PURIFICATION AND PHYSIOLOGICAL CHARACTERIZATION OF NEUROTOXINS FROM VENOMS OF THE SCORPIONS CENTRUROIDES-SCULPTURATUS AND LEIURUS-QUINQUESTRIATUS

Abstract

Several toxins having specific effects on the kinetics of Na channels were isolated from the venoms of 2 scorpions. A combination of 2 steps of ion-exchange chromatography was used to purify these toxins, whose sizes and purities were assayed by gel filtration, urea/sodium dodecylsulfate/polyacrylamide gel electrophoresis and isoelectric focusing. The actions of the toxins and their relative potencies were determined by studying the modifications they produced in action potential shape, using the sucrose-gap method, and in ionic current kinetics, measured under voltage-clamp, both assays performed on myelinated axons of frogs and toads. The venom of L. quinquestriatus scorpions yielded 2 active neurotoxins; the major neurotoxin had a mass of .apprx. 7000 daltons. This major toxin affected the Na channel inactivation process exclusively, slowing the rates of inactivation and preventing complete inactivation from occurring in some channels. Such slowed and incomplete Na inactivation resulted in action potentials that were prolonged, from their usual duration of 5-8 ms to hundreds of ms or even s. Five toxins were isolated from the venom of C. sculpturatus scorpions, all of which also had masses of .apprx. 7000-7500 daltons. Four toxins acted primarily on the activation process of Na channels, producing a novel increase in Na permeability upon repolarization of the nerve membrane following a depolarizing pulse, as previously described for the crude venom.
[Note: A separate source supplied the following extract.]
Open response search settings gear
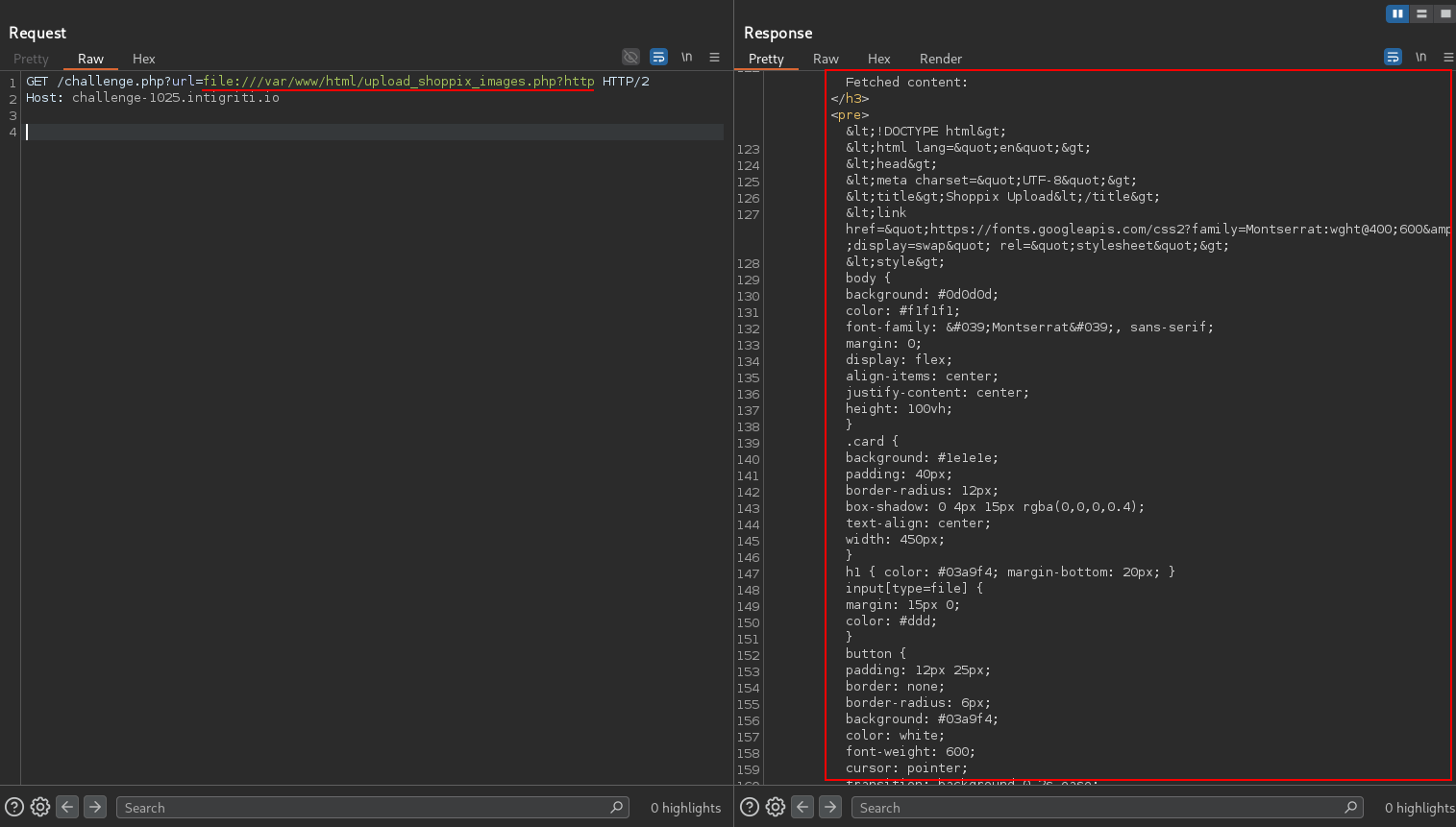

These toxins also caused repetitive firing of action potentials in single axons in response to 1 stimulating pulse, and spontaneous impulse firing. A 5th neurotoxin from C. sculpturatus venom had effects similar to those of the L. quinquestriatus toxins, slowing and preventing complete Na inactivation. The effect of this toxin was slowly removed during external perfusion by Ringer''s solution.